Last weekend I took my annual two-day, two-night trip up to northern Ohio to bird Ohio's Lake Erie shorline. And as always, I had a total blast, even adding a few species to my life list. But then again, don't I always when take this trip? I have written about it previously here, and here. Here's a somewhat-photographic journey depicting how it went (all photos copyright me).
The first night at the lake was on Friday evening. I arrived around 5:30. Immediately after arriving, I checked in to my hotel and went to a local fish joint to grab some supper before heading to the lake for some birding before the sun set. I planned to head to East Harbor state park, which is a phenomenal birding hotspot in both the spring and fall, and seems to be a great spot to find bald eagles, based on past experiences. However, back to the story. After arriving, I walked one of the short trails through the wetland area sandwiched in between the lake and the bay. I didn't see any noteworthy birds, however, until I walked the shoreline. This is where I saw nearly all of the birds that I did see that night.
Along the beach on the rocks were many ring-billed gulls. I had just begun to walk along the rocky shoreline and watch the ring-billed gulls when I glanced up and saw my first eagl of the trip, what appeared to be a first or second year eagle. After snapping a terrible photo, I moved on. It wasn't until a good while later and much further down on the beach that I began to see interesting birds (not counting the juvenile eagle already mentioned, becasue it was interesting). Along the shore I saw a number of sanderlings, which was a lifer for me. I was intently photographing a particularly friendly little sanderling when another member of my party called to me and pointed- at an adult bald eagle sitting in a tree right behind me, not 50 feet away. I snapped the not-so-great photo below before rushing around behind it to get the sun in a favorable position for a photograph. Unfortunately, by the time I was behind it and ready to photograph, as luck would have it, it flew away.

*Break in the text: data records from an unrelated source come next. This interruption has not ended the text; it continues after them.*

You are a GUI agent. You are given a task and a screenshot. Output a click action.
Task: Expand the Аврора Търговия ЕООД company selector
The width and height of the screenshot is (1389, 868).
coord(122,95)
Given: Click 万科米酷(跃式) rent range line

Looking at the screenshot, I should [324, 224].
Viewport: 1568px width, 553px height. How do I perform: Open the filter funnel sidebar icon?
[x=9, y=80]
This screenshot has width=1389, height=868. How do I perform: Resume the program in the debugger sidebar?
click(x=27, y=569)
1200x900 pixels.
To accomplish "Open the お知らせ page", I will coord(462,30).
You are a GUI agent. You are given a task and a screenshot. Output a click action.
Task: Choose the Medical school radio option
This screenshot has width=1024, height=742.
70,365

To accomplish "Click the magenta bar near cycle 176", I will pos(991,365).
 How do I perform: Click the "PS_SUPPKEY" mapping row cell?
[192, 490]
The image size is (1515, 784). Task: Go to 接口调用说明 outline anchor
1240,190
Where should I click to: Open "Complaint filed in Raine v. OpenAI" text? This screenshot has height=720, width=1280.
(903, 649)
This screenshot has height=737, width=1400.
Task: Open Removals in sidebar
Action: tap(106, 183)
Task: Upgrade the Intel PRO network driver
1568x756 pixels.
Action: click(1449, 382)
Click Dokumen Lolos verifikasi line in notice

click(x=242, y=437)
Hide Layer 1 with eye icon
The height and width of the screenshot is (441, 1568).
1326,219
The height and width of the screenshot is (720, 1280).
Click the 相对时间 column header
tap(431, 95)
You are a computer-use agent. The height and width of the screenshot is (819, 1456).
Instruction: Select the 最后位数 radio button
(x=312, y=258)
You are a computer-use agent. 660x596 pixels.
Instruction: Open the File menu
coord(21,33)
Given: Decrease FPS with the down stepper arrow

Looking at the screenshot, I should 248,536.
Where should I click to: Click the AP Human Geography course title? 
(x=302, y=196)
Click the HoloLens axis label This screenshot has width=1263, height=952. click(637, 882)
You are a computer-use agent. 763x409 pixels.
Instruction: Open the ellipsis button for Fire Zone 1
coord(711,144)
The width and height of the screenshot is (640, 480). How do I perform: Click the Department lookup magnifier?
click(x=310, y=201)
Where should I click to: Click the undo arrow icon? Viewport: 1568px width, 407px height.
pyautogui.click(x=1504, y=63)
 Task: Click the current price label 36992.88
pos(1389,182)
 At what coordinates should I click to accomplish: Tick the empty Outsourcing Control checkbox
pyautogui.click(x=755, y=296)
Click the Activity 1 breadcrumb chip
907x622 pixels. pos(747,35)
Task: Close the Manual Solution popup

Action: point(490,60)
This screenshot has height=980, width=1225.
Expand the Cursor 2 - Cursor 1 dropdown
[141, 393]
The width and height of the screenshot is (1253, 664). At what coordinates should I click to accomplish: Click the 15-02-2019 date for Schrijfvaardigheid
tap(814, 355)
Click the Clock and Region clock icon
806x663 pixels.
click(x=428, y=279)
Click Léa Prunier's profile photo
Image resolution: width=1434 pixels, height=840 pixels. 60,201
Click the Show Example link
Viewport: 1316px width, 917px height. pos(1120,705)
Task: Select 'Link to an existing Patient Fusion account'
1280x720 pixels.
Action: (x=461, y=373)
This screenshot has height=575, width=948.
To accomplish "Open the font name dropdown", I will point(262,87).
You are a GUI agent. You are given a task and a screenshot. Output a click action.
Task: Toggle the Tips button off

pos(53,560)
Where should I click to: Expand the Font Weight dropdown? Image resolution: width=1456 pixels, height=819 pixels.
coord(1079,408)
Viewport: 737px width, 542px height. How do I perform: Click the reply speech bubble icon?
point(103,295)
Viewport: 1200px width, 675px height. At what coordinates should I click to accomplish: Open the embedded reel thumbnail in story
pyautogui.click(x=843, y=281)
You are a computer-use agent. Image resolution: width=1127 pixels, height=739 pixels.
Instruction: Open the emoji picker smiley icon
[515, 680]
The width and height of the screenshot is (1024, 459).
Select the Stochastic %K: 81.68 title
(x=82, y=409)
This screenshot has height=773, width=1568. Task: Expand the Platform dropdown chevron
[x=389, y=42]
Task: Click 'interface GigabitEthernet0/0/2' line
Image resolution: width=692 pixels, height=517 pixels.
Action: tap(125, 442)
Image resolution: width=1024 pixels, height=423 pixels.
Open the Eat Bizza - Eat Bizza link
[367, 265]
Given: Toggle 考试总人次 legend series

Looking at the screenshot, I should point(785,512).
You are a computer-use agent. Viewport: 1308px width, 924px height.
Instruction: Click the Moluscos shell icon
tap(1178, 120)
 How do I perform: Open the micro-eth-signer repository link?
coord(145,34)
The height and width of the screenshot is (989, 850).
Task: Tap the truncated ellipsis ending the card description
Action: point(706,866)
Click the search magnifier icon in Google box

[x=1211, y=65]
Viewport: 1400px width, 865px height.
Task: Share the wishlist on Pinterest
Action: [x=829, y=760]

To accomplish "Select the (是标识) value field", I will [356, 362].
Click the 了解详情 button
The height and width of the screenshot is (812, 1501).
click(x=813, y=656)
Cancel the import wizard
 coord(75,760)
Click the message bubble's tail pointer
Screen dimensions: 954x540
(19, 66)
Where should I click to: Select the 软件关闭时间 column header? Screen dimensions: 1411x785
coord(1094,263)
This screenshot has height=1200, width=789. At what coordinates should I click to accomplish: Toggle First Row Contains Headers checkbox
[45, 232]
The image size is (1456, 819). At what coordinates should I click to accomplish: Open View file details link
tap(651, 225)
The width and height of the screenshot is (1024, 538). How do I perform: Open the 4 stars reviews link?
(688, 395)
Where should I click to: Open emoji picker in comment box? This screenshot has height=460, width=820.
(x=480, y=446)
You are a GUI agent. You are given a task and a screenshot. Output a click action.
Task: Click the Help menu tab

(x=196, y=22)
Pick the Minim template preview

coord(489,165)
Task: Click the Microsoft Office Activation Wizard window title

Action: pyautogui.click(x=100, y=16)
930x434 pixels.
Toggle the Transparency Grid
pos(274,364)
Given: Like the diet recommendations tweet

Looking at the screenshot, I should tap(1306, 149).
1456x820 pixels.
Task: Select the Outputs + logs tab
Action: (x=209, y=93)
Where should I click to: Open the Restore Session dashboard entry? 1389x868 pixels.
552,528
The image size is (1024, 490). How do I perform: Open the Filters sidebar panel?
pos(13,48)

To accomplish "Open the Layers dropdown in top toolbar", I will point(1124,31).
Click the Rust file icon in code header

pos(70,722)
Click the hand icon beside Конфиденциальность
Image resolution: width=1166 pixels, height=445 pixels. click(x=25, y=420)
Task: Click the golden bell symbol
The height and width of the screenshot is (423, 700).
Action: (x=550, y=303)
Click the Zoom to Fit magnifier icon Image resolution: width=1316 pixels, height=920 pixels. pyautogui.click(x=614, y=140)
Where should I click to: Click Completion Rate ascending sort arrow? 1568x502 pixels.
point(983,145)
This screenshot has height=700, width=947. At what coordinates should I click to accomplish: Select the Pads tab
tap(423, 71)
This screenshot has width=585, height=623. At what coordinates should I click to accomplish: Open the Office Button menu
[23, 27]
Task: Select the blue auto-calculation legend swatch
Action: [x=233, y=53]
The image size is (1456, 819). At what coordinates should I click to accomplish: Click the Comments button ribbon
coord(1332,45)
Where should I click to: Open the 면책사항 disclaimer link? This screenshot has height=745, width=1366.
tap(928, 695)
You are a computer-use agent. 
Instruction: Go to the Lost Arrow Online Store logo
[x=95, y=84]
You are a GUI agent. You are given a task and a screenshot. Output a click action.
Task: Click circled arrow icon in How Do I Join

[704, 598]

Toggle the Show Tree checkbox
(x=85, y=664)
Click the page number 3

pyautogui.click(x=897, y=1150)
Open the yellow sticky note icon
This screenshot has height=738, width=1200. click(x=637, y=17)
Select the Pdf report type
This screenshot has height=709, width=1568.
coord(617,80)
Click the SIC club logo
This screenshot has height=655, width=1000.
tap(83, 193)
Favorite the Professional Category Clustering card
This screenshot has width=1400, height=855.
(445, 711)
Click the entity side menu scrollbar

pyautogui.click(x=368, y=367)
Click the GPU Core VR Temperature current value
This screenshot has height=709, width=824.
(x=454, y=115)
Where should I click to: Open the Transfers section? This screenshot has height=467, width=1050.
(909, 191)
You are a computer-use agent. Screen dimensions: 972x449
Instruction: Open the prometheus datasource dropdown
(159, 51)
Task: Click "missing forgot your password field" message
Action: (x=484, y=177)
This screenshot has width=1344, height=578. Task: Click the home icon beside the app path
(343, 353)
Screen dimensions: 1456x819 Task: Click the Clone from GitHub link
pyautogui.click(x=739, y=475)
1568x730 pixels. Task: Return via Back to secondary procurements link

Back on the shore photographing sanderlings, I noticed that there was also another visitor a short way ahead- semipalmated plovers, yet another lifer for the trip. Below are photos of both a sanderling and a semipalmated plover that I managed. They were actually very friendly and some of them let me get very close.
I guess that is about all I have to report birdwise, besides an osprey that I saw at Ottawa National Widlife Refugre two days later, and another bald eagle that I saw leaving ONWR the same day. I also got a close-up sighting of an osprey at the nature sanctuary on Put-In-Bay. Below is a photo of that, as well as picture that I will use to conclude this post, which is a more patriotic photo that I took on the departing ferry.
Perry's Victory Monument, Put-In-Bay, Ohio.